— THE INPUT —

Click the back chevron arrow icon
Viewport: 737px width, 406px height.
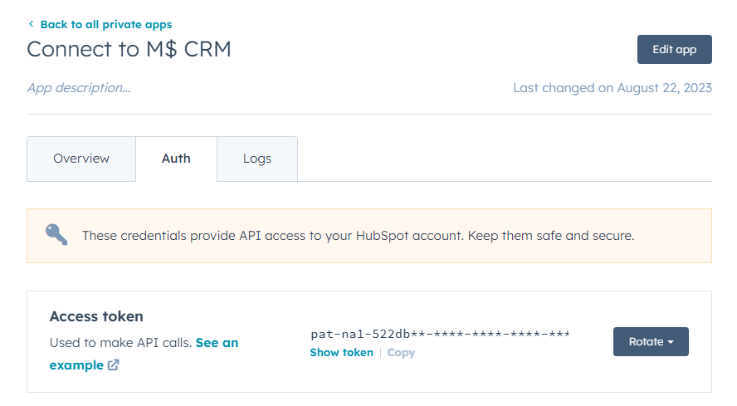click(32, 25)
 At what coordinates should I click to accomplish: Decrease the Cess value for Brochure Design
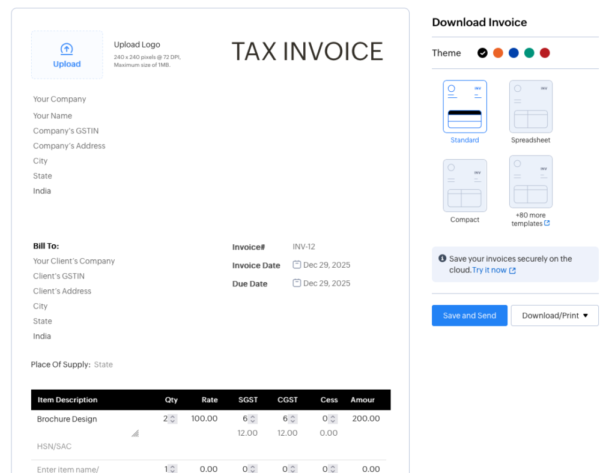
* * *
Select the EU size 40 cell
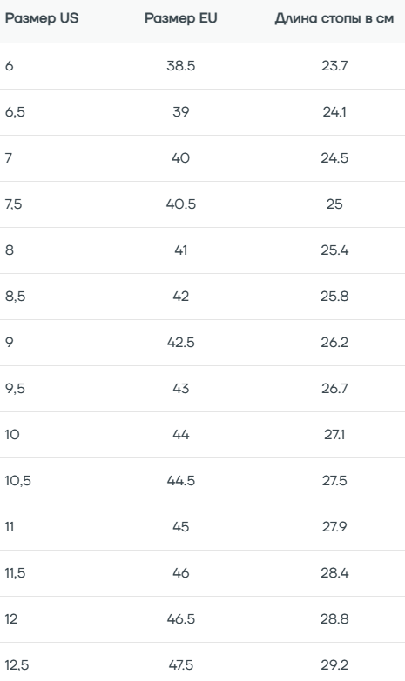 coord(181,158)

— EXERCISE DESCRIPTION —
What is needed is an exact copy of only the lines above from the one with "Click the back chevron arrow icon" to the one with "At what coordinates", both kept, with every picture left out.

— SOLUTION BELOW —
Click the back chevron arrow icon
Viewport: 737px width, 406px height.
click(32, 25)
 At what coordinates should I click to accomplish: Decrease the Cess value for Brochure Design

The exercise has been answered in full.